[Set of tasks]:
1 > Copy word for word the stretch of the credit agreement amendment excerpt from "Each Reaffirming Party acknowledges" through "any of the transactions contemplated hereby.".
2 > Write what comes next in the credit agreement amendment excerpt, starting after its final sentence.

[Reading text]:

****

The Borrower, Holdings and Project Company (each, a “Reaffirming Party”) hereby acknowledges that it (a) has reviewed the terms and provisions of this Agreement, (b) consents to the amendments to the Credit Agreement effected pursuant to this Agreement and consents to the terms, conditions and other provisions of this Agreement, and (c) consents to each of the transactions contemplated hereby. Each Reaffirming Party hereby confirms that each Financing Document to which it is a party or otherwise bound and all Collateral encumbered thereby will continue to guarantee or secure, as the case may be, to the fullest extent possible in accordance with the Financing Documents the payment and performance of all Obligations under and as defined in the Amended Credit Agreement (including all such Obligations as amended and reaffirmed pursuant to this Amendment) under each of the Financing Documents to which it is a party.
11 |
Without limiting the generality of the foregoing, each Reaffirming Party hereby confirms, ratifies and reaffirms its payment obligations, guarantees, pledges, grants of security interests and other obligations, as applicable, under and subject to the terms of each of the Financing Documents to which it is a party. For the avoidance of doubt, nothing in this Agreement shall constitute a new grant of security interest. Each Reaffirming Party hereby confirms that no additional filings or recordings need to be made, and no other actions need to be taken, by such Reaffirming Party as a consequence of this Agreement in order to maintain the perfection and priority of the security interests created by the Financing Documents to which it is a party.
Each Reaffirming Party acknowledges and agrees that each of the Financing Documents to which it is a party or otherwise bound shall continue in full force and effect and that all of its payment obligations, guarantees, pledges, grants of security interests and other obligations, as applicable, under and subject to the terms of such Financing Documents shall be valid and enforceable and shall not be impaired or limited by the execution or effectiveness of this Amendment or any of the transactions contemplated hereby.
7. Miscellaneous.
(a) Effect of Amendments. From and after the Ninth Amendment Effective Date, the Credit Agreement shall be construed after giving effect to the amendments set forth in Section 2 hereof and all references to the Credit Agreement in the Financing Documents shall be deemed to refer to the Amended Credit Agreement.

****

[Extracted data]:
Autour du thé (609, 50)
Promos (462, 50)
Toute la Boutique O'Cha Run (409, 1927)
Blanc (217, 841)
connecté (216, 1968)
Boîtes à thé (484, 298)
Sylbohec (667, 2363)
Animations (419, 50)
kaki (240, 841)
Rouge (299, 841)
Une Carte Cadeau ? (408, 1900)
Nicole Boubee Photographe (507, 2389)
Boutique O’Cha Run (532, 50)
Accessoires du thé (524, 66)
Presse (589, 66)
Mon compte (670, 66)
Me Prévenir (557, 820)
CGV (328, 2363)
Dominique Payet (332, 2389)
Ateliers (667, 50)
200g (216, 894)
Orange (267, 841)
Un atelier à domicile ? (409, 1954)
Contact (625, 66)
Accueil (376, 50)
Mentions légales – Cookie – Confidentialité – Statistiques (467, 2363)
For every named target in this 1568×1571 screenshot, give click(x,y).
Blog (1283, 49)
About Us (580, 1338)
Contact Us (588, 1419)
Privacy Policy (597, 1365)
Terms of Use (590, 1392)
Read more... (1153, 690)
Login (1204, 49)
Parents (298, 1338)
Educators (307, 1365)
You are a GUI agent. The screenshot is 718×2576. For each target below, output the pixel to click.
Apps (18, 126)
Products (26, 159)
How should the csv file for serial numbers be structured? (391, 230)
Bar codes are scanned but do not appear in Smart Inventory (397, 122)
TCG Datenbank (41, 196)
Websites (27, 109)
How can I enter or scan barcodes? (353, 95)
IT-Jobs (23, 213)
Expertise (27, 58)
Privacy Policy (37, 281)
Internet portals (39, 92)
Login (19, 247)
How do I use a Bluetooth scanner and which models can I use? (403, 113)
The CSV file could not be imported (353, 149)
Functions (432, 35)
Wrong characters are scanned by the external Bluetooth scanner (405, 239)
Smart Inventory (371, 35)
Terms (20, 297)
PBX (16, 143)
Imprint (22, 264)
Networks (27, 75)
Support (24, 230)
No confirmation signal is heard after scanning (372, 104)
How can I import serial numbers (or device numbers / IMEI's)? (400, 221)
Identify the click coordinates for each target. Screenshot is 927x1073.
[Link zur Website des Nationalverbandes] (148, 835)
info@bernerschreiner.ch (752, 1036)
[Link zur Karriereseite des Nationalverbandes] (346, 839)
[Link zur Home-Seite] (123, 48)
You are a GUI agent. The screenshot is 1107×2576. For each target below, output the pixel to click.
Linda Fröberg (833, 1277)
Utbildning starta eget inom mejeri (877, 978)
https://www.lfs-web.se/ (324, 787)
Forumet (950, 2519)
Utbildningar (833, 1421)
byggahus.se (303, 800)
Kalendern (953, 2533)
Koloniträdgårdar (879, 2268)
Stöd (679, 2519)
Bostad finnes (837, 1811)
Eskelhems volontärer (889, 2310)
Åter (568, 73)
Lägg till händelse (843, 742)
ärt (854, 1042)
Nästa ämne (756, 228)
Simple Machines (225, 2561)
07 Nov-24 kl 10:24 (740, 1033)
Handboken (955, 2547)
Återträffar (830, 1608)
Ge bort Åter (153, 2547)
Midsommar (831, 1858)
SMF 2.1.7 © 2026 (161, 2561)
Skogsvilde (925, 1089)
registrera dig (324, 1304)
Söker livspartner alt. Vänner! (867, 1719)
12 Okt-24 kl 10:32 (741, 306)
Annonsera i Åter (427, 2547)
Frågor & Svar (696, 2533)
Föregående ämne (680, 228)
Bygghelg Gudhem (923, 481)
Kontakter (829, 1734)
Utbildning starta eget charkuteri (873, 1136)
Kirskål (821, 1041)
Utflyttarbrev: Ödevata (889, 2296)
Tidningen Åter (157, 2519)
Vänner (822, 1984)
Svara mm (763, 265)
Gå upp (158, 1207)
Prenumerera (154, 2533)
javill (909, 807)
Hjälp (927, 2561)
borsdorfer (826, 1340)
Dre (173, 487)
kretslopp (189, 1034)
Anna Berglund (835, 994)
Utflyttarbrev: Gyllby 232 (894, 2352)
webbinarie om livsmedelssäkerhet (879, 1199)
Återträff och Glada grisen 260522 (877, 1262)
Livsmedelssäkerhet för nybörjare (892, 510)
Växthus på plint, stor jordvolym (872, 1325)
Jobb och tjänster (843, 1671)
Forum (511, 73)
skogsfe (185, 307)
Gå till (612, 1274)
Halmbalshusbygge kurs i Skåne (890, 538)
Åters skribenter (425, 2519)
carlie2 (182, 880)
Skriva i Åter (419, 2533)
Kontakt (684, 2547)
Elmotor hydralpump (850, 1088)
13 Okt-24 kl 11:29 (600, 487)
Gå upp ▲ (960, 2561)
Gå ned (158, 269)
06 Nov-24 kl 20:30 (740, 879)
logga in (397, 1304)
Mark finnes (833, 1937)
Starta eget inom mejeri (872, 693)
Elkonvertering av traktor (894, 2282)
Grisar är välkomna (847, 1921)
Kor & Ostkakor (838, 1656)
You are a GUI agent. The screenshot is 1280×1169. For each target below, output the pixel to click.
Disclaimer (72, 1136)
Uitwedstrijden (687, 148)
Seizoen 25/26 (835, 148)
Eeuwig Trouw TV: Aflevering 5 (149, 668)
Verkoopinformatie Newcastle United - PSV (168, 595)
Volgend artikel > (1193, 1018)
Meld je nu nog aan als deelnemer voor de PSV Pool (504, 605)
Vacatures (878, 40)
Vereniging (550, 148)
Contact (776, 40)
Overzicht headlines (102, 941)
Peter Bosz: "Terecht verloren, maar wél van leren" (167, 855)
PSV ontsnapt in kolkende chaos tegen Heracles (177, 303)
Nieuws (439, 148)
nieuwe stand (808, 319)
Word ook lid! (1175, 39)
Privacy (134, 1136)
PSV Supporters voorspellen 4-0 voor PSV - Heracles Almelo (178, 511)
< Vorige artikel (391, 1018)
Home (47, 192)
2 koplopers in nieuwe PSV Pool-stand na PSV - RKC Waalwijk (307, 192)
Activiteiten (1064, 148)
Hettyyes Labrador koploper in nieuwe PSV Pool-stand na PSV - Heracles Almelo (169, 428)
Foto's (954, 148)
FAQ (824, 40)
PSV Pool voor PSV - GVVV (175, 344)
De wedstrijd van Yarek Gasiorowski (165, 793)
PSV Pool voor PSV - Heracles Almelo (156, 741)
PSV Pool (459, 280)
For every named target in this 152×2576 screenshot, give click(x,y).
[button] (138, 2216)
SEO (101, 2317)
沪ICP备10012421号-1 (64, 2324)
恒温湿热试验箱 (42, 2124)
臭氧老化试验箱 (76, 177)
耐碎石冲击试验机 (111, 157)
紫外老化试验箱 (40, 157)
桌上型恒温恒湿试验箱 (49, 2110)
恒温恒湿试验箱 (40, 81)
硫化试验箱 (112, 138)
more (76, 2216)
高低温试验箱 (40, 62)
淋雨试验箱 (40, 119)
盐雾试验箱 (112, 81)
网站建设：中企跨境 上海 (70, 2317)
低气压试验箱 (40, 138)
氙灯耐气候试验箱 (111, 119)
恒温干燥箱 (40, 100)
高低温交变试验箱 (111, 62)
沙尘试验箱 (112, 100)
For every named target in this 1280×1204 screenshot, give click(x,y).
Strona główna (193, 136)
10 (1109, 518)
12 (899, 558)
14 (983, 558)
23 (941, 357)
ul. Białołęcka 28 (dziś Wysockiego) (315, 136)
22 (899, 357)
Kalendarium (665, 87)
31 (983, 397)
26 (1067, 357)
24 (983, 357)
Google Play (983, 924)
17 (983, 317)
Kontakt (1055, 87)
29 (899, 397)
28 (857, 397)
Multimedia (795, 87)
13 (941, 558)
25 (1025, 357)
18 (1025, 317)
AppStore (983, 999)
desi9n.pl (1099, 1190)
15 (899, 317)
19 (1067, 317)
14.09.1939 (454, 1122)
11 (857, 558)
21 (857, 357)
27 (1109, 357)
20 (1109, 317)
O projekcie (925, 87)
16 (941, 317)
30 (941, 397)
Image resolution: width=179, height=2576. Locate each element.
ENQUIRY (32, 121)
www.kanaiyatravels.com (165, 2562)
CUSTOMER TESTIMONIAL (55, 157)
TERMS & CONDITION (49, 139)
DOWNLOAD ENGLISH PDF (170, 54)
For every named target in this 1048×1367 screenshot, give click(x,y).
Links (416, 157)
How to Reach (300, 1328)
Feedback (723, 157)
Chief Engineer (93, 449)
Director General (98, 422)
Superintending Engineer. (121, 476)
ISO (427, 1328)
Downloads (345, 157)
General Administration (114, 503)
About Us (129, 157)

****

[Exercise responses]:
1 >
Each Reaffirming Party acknowledges and agrees that each of the Financing Documents to which it is a party or otherwise bound shall continue in full force and effect and that all of its payment obligations, guarantees, pledges, grants of security interests and other obligations, as applicable, under and subject to the terms of such Financing Documents shall be valid and enforceable and shall not be impaired or limited by the execution or effectiveness of this Amendment or any of the transactions contemplated hereby.

2 >
(b) No Other Modification. Except as expressly modified by this Agreement and the Waiver, the Credit Agreement and the other Financing Documents are and shall remain unchanged and in full force and effect, and nothing contained in this Agreement shall, by implication or otherwise, limit, impair, constitute a waiver of, or otherwise affect the rights and remedies of the Lenders, the Administrative Agent, or any of the other parties, or shall alter, modify, amend or in any way affect any of the other terms, conditions, obligations, covenants or agreements contained in the Credit Agreement which are not by the terms of this Agreement being amended, or alter, modify or amend or in any way affect any of the other Financing Documents.
(c) Successor and Assigns. This Agreement shall be binding upon and inure to the benefit of the parties to this Agreement and their respective successors and permitted assigns.
(d) Incorporation by Reference. Sections 10.07 (Severability), 10.11 (Headings), 10.09 (Governing Law; Jurisdiction; Etc.) and 10.17 (Electronic Execution of Assignments and Certain Other Documents) of the Credit Agreement are hereby incorporated by reference herein, mutatis mutandis.
(e) Financing Document. This Agreement shall be deemed to be a Financing Document.
(f) Counterparts; Integration. This Agreement may be executed in counterparts (and by different parties hereto on different counterparts), each of which shall constitute an original, but all of which when taken together shall constitute a single contract. The Amended Credit Agreement and the other Financing Documents to which a Loan Party is party constitute the entire contract between and among the parties relating to the subject matter hereof and thereof and supersede any and all previous agreements and understandings, oral or written, relating to the subject matter hereof. Delivery of an executed counterpart of a signature page to this Agreement by telecopy or scanned electronic transmission shall be effective as delivery of a manually executed counterpart of this Agreement.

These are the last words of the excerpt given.